• INSTRUCTIONS TO FOLLOW:
In the items, start at the line containing "You are a computer-use" and end at the line containing "tap(761, 164)". Write out only those lines again, switching "side panel" to "sidebar" and leaving everything else as it is.

• LISTING:
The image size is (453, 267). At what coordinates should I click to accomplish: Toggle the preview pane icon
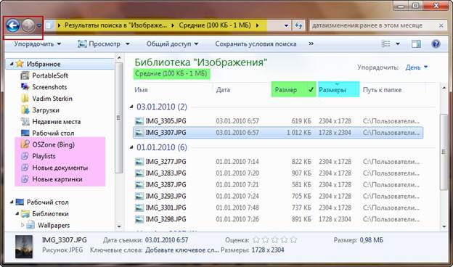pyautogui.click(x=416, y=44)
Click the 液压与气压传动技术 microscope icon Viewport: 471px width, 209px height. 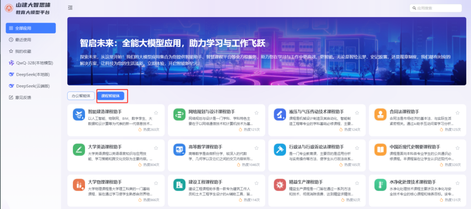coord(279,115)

---

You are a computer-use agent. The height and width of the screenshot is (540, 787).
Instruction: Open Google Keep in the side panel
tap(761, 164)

---

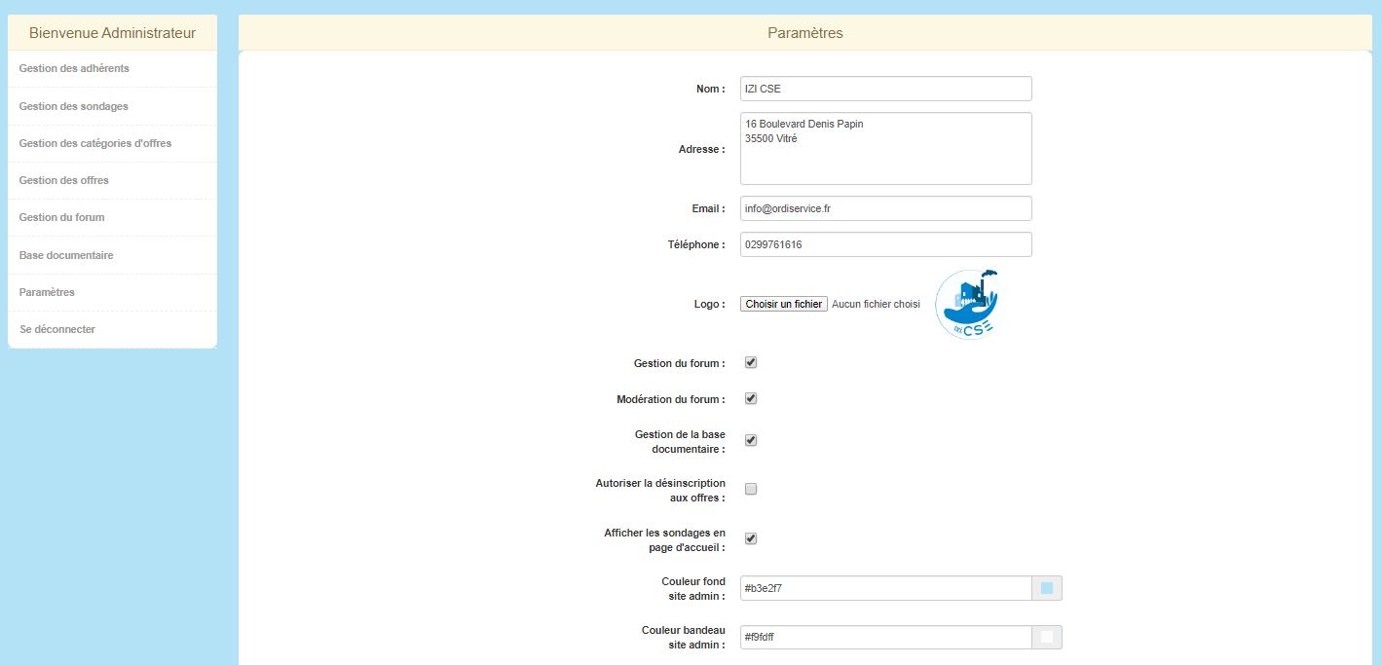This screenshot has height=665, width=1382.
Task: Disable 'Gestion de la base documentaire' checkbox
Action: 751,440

• RESPONSE:
You are a computer-use agent. The height and width of the screenshot is (540, 787).
Instruction: Open Google Keep in the sidebar
tap(761, 164)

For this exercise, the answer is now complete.